NICHOLS FELLOW 2016-2018

Jillmarie Murphy
Associate Professor of English

Image: Jill Marie MurphyProfessor Murphy will use the fellowship to design a new course, “The Theory of Things: Objects, Emotions and Ideas,” which will examine humanity’s interest in material culture and the emotional connections that can be made between people and physical objects. According to material culture studies, everyday objects become things when they are misused or exploited, cease to function, or no longer fulfill their original purpose. This course will explore both material and immaterial “things” and how “things” affect people, predominantly marginalized individuals and groups.

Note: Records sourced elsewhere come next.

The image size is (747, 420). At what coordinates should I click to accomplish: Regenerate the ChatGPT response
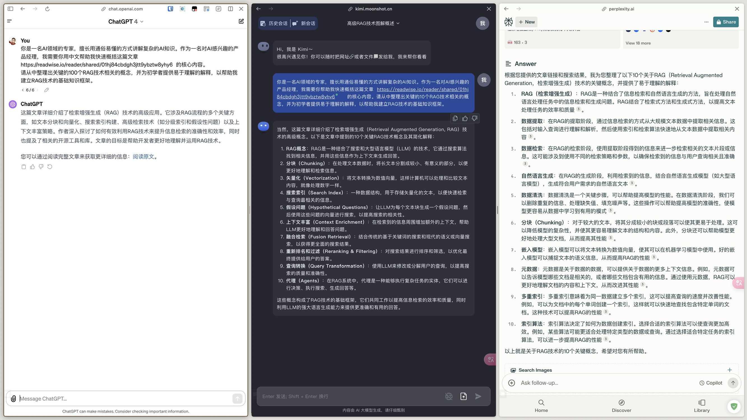pos(50,167)
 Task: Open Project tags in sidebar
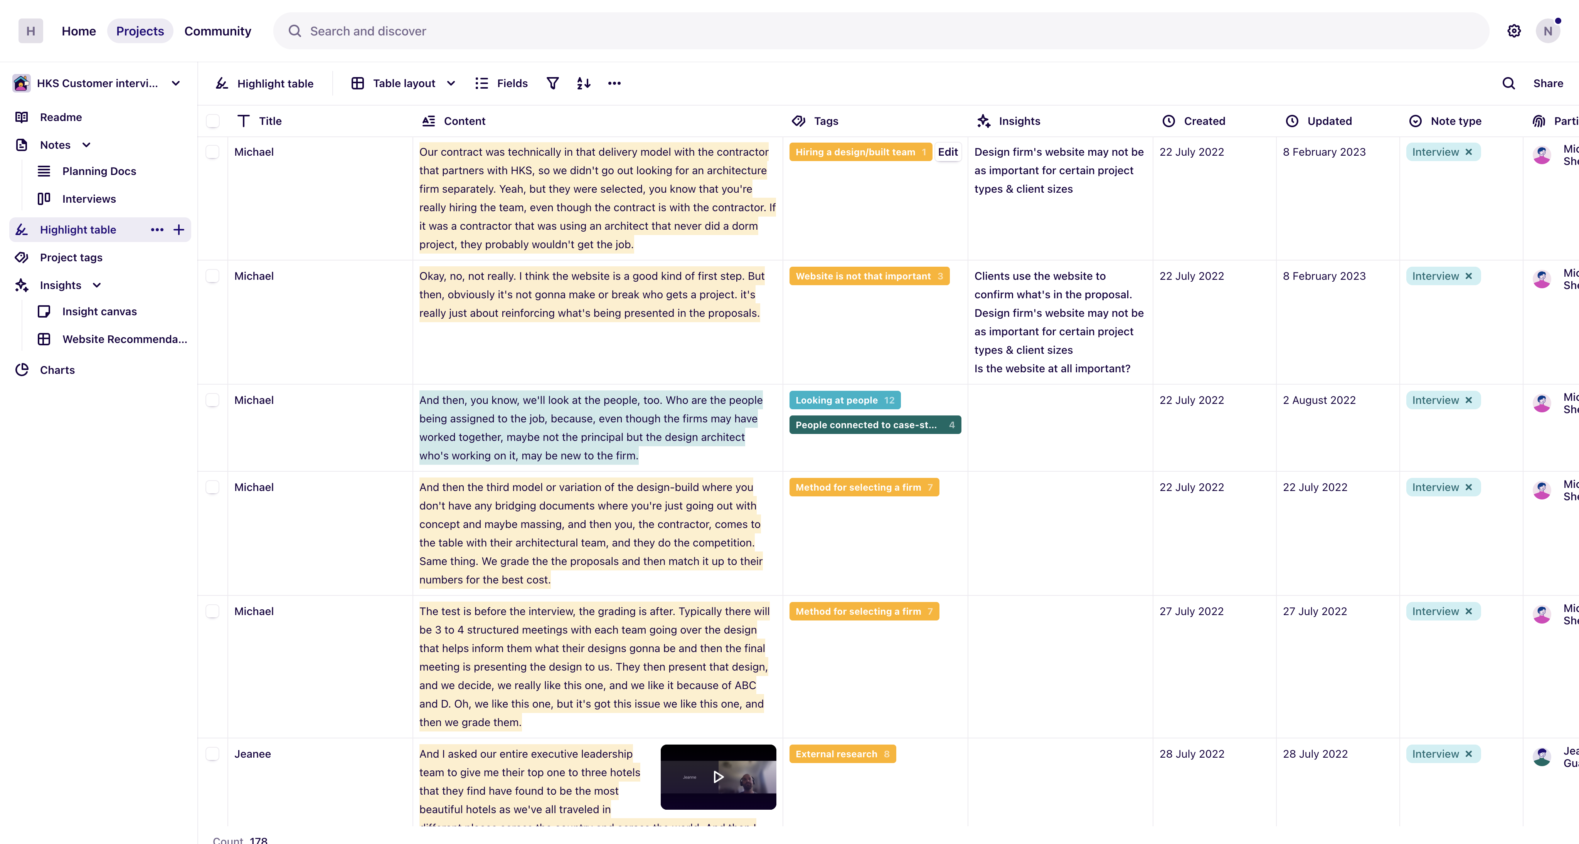click(71, 257)
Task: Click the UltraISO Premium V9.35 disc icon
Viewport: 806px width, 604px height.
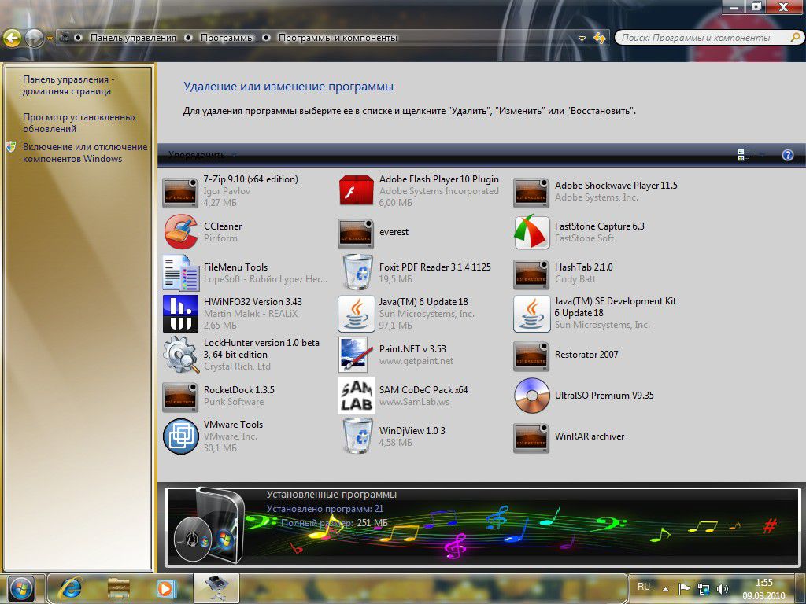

This course will ask students to analyze historical discussions of the effects of material culture through a variety of classics and contemporary readings by Karl Marx, George Santayana, Elisabeth Morris, Martin Heidegger, Jean Baudrillard, Bill Brown, Lorraine Daston and Arjun Appadurai. Professor Murphy seeks to have students not only consider tangible objects but move beyond the consideration of the material in order to explore the intangible things that physical objects generate. For instance, human beings desire and value materials things, and in most Western cultures, much emphasis is placed on acquiring objects. While the objects themselves do not create problems, the value individuals place on things may have adverse consequences, particularly for those who do not have the economics means to acquire objects or who are themselves viewed as objects. Indeed, the “desire” to own something and the “value” that is placed on an object are themselves intangible “things” that produce other intangible things – greed, envy, arrogance, violence, deceit, and insecurity, to name a few. Professor Murphy will use lectures, field trips, joint publication, panel discussion and debate, written assignment, guest speakers and independent study research as a final project to help students explore these ideas.

This course is planned to be taught in Spring 2018.